Victoria The Complete Series One & Series Two (ITV) is very enjoyable costume drama with handsome sets, pretty scenery, lots of good actors and concentrating on the early reign of the young queen (1836-1846). Jenna Coleman is good casting for Victoria, catching the iron-will, the stubbornness, the impulsiveness and the passion for Albert. (Protocol demands that she does the proposing.) Tom Hughes is Albert, strong-willed, independent, fighting not to be emasculated and horror-struck to learn he is or might be illegitimate.

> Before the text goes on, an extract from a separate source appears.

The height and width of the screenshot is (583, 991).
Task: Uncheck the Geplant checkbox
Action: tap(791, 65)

The relationship between Victoria and Prime Minister Lord Melbourne (Rufus Sewell, excellent) is the production’s strong point. It is Melbourne, friend, protector, advisor, father-figure, who teaches her how to be queen. Nigel Lindsay does good work as Sir Robert Peel. Paul Rhys is the queen’s uncle, a right villain. Diana Rigg has the Maggie Smith role of Duchess.

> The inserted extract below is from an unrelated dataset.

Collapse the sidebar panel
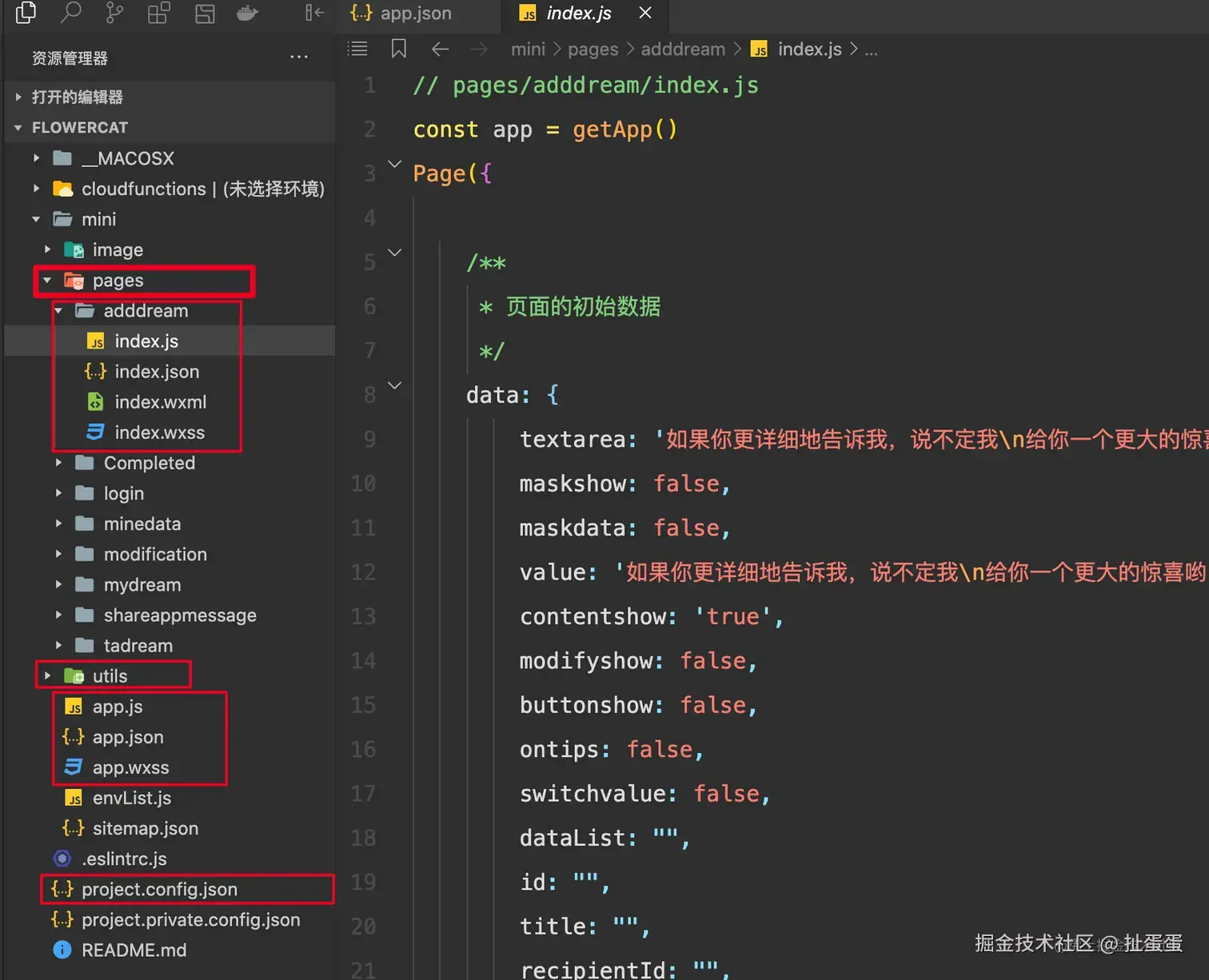Image resolution: width=1209 pixels, height=980 pixels. point(314,13)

It is not always historically accurate. There is one blatant episode when the royal couple get lost in the Scottish highlands and seek shelter in a crofter’s house. There are also rather too many sub-plots downstairs and upstairs as if the series was competing with Downton Abbey.

 

Kills on Wheels (Eureka) is a brutal Hungarian crime story directed by Attila Till with a cast of paraplegics. Two young men, one with a spinal problem, the other suffering from cerebral palsy (acted by non professional actors, Zoltán Fenyvesi and Ádám Fekete) live in a rehab centre where they are working on a graphic crime novel. Another inmate (Szabolcs Thuróczy), is a hit-man just out of prison and in a wheelchair and paralysed from the waist down. He invites them to become his partners in a killing spree which includes dealing with a pack of Rottweilers. The big question is can the public tell the difference between comic book fantasy violence and the real thing? Either way the film is pretty nasty.